Source data:

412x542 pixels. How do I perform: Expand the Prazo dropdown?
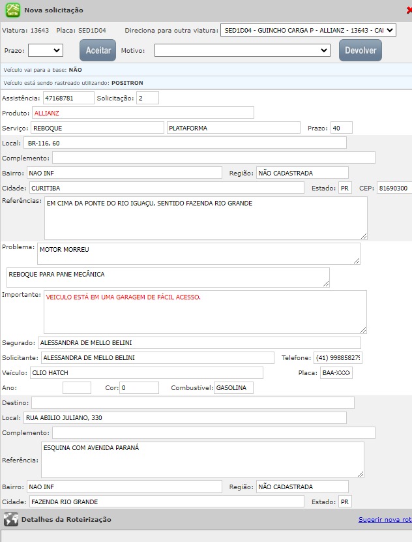(x=45, y=50)
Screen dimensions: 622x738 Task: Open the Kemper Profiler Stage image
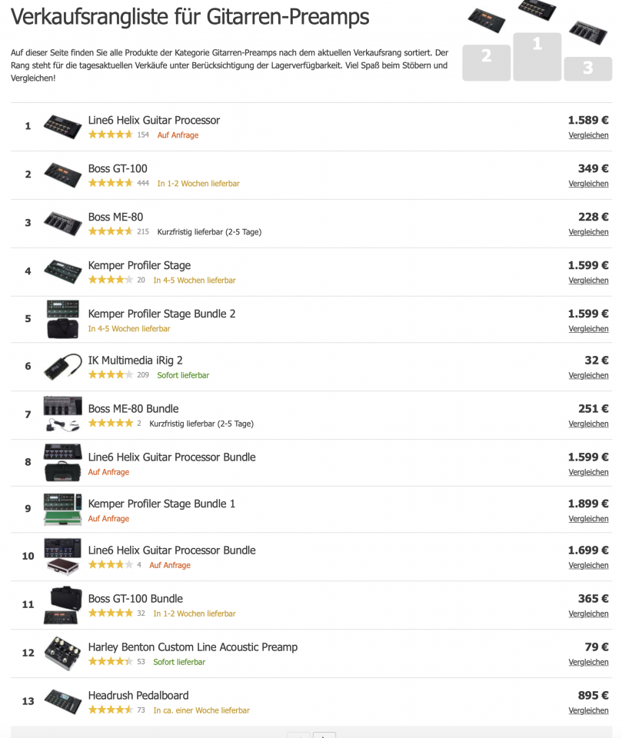[62, 271]
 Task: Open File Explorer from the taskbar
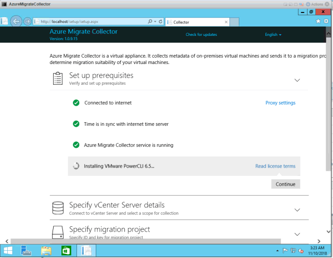[46, 251]
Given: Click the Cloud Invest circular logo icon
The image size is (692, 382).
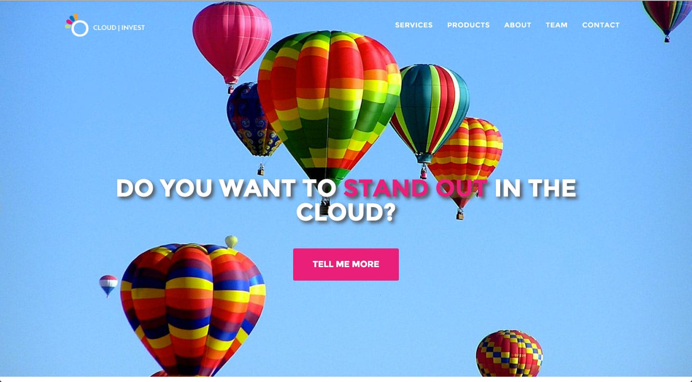Looking at the screenshot, I should [x=77, y=25].
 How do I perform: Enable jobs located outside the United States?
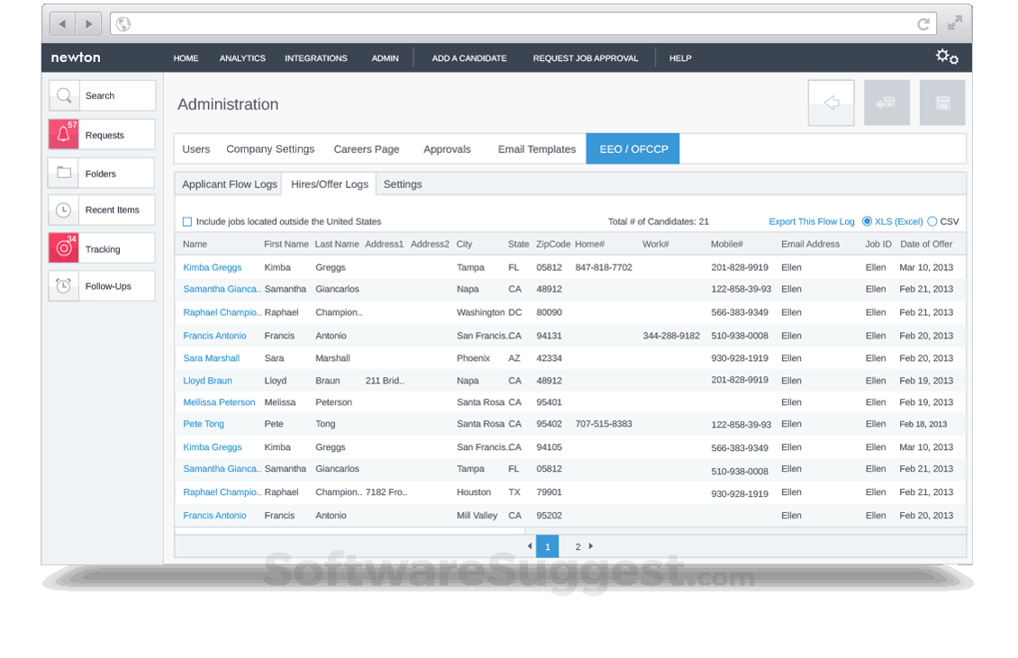187,221
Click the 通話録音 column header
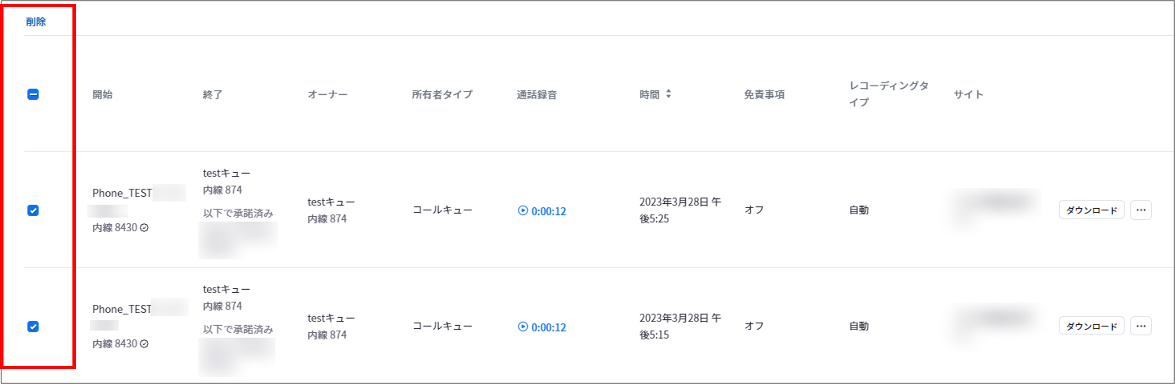The width and height of the screenshot is (1175, 384). pos(536,95)
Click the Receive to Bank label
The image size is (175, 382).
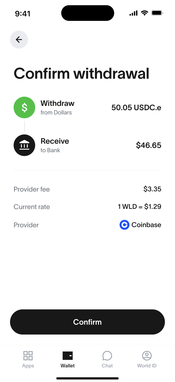click(55, 145)
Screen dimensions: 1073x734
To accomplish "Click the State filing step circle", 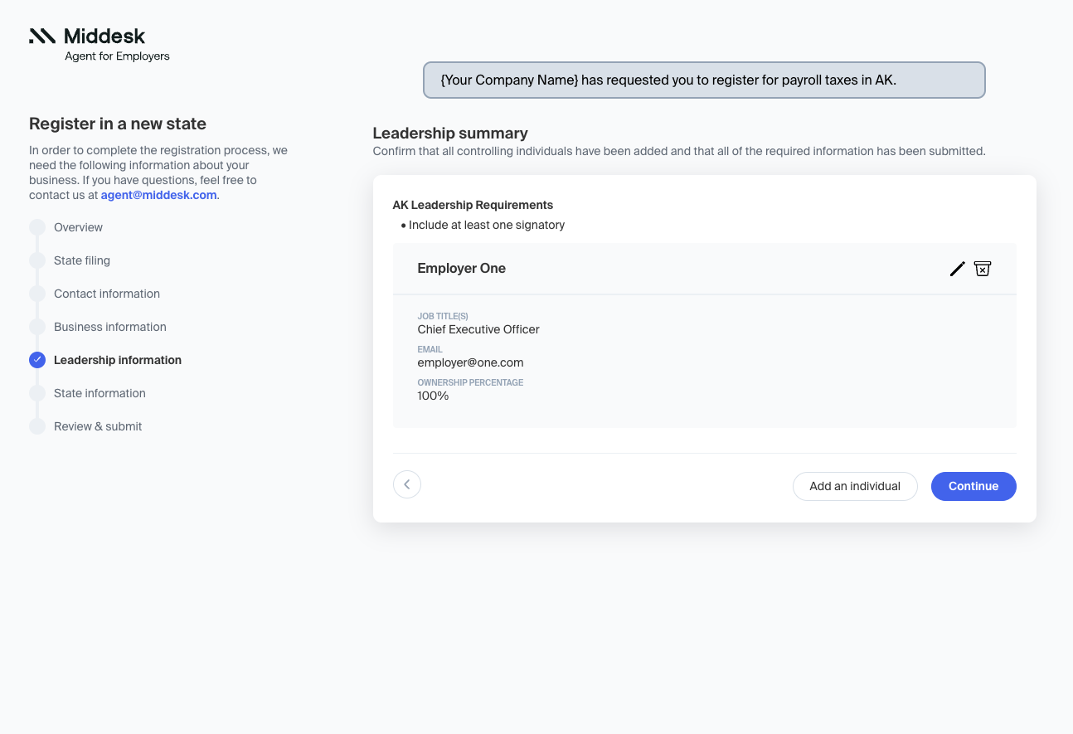I will tap(37, 260).
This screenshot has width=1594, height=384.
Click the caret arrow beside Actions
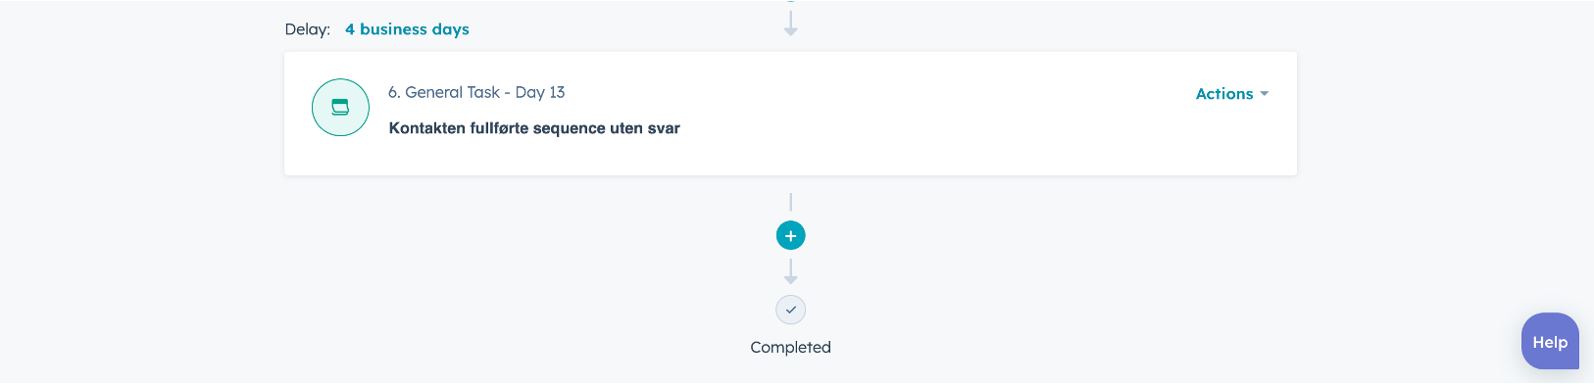(x=1265, y=94)
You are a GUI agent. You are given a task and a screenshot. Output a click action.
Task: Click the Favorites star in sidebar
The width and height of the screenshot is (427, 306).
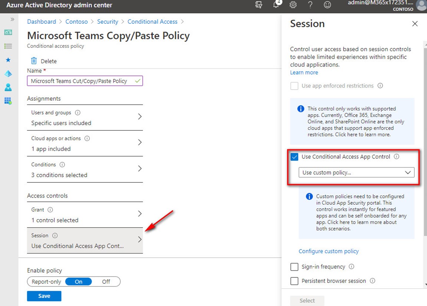pyautogui.click(x=8, y=60)
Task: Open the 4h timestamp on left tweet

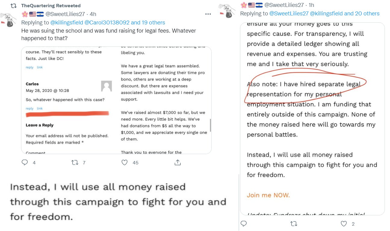Action: [x=93, y=14]
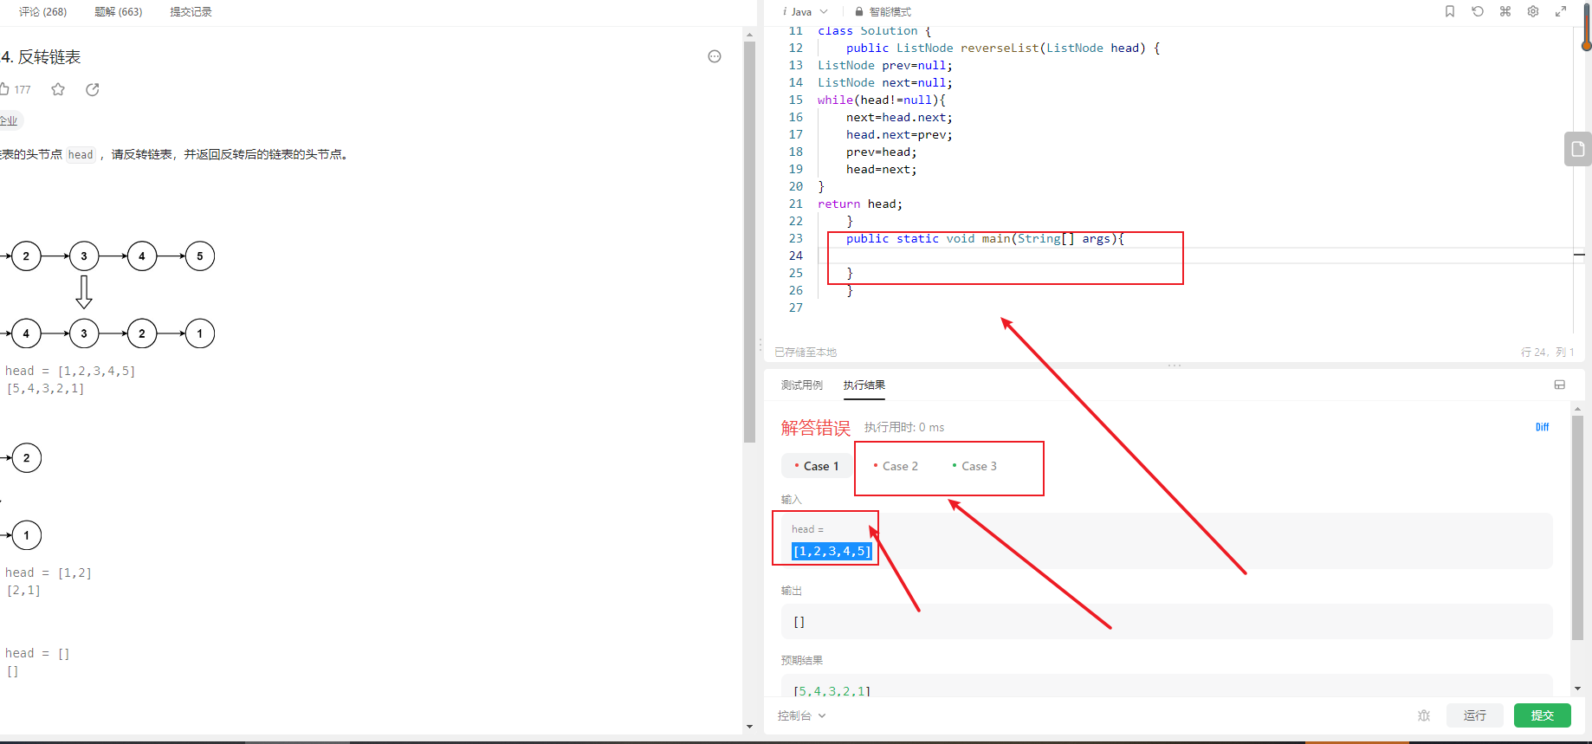Image resolution: width=1592 pixels, height=744 pixels.
Task: Switch to the 测试用例 tab
Action: click(801, 385)
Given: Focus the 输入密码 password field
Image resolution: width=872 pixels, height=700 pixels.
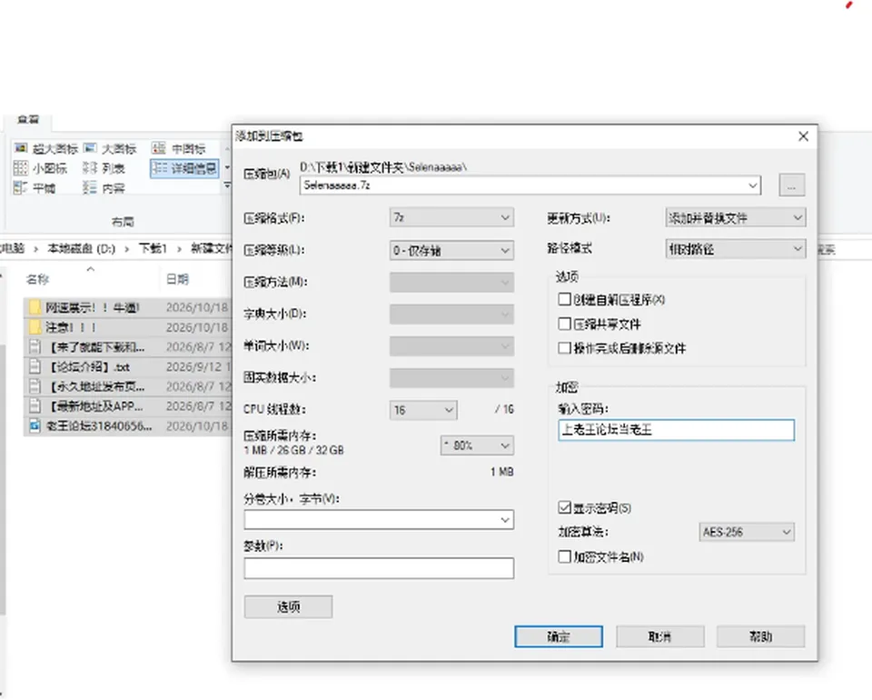Looking at the screenshot, I should (676, 430).
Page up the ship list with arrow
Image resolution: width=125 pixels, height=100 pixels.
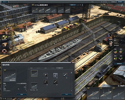[x=82, y=4]
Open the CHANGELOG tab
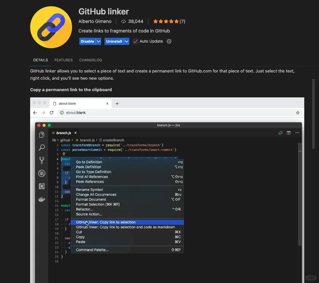The height and width of the screenshot is (283, 319). [90, 60]
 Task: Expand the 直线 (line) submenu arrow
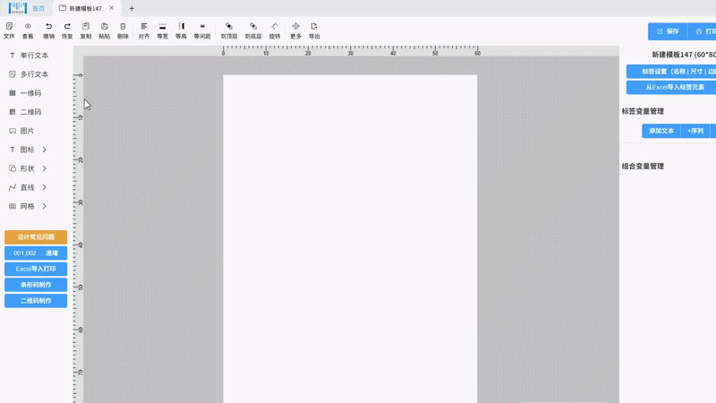[x=45, y=187]
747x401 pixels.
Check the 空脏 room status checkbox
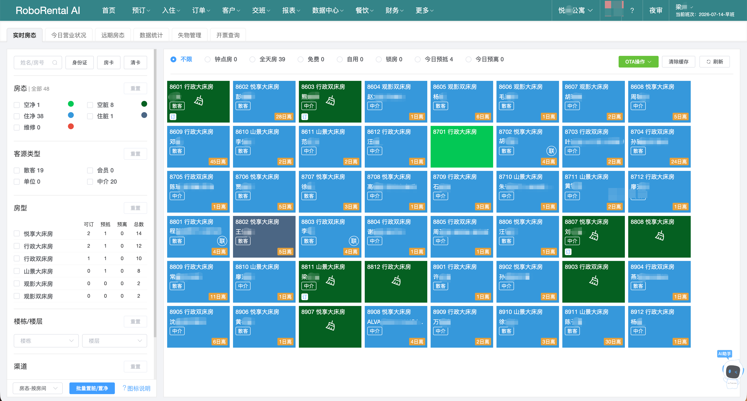click(x=90, y=105)
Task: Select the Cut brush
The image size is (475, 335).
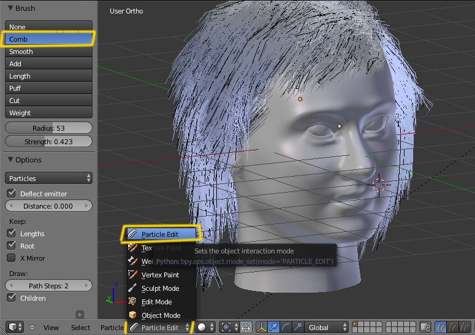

Exercise prompt:
From the line containing "Given: Focus the 输入密码 password field" through the last line of the records, both included, output those lines exactly and nothing else; skip the pictures.

Task solution:
Given: Focus the 输入密码 password field
Image resolution: width=872 pixels, height=700 pixels.
Looking at the screenshot, I should (676, 430).
Page up the ship list with arrow
Image resolution: width=125 pixels, height=100 pixels.
[x=82, y=4]
Open the CHANGELOG tab
The height and width of the screenshot is (283, 319). [90, 60]
 Task: Expand the 直线 (line) submenu arrow
[x=45, y=187]
747x401 pixels.
Check the 空脏 room status checkbox
click(x=90, y=105)
Task: Select the Cut brush
The image size is (475, 335).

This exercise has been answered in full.